2003 Junior Balkan Team Selection Tests - Moldova, 1
Let $n \ge 2003$ be a positive integer such that the number $1 + 2003n$ is a perfect square.
Prove that the number $n + 1$ is equal to the sum of $2003$ positive perfect squares.
2006 All-Russian Olympiad Regional Round, 9.8
A number $N$ that is not divisible by $81$ can be represented as a sum of squares of three integers divisible by $3$. Prove that it is also representable as the sum of the squares of three integers not divisible by $3$.
India EGMO 2021 TST, 6
Let $n>2$ be a positive integer and $b=2^{2^n}$. Let $a$ be an odd positive integer such that $a\le b \le 2a$.

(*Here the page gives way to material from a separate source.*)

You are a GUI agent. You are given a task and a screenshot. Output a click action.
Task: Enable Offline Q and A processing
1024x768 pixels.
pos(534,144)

Show that $a^2+b^2-ab$ is not a square.
ICMC 6, 4
Do there exist infinitely many positive integers $m$ such that the sum of the positive divisors of $m$ (including $m$ itself) is a perfect square?
[i]Proposed by Dylan Toh[/i]
1976 Swedish Mathematical Competition, 3
If $a$, $b$, $c$ are rational, show that
\[
\frac{1}{(b-c)^2}+\frac{1}{(c-a)^2}+\frac{1}{(a-b)^2}
\]
is the square of a rational.
2000 Singapore Team Selection Test, 2
Find all prime numbers $p$ such that $5^p + 12^p$ is a perfect square
2015 Silk Road, 2
Let $\left\{ {{a}_{n}} \right\}_{n \geq 1}$ and $\left\{ {{b}_{n}} \right\}_{n \geq 1}$ be two infinite arithmetic progressions, each of which the first term and the difference are mutually prime natural numbers. It is known that for any natural $n$, at least one of the numbers $\left( a_n^2+a_{n+1}^2 \right)\left( b_n^2+b_{n+1}^2 \right) $ or $\left( a_n^2+b_n^2 \right) \left( a_{n+1}^2+b_{n+1}^2 \right)$ is an perfect square. Prove that ${{a}_{n}}={{b}_{n}}$, for any natural $n$ .
1931 Eotvos Mathematical Competition, 2
Let $a^2_1+ a^2_2+ a^2_3+ a^2_4+ a^2_5= b^2$, where $a_1$, $a_2$, $a_3$, $a_4$, $a_5$, and $b$ are integers. Prove that not all of these numbers can be odd.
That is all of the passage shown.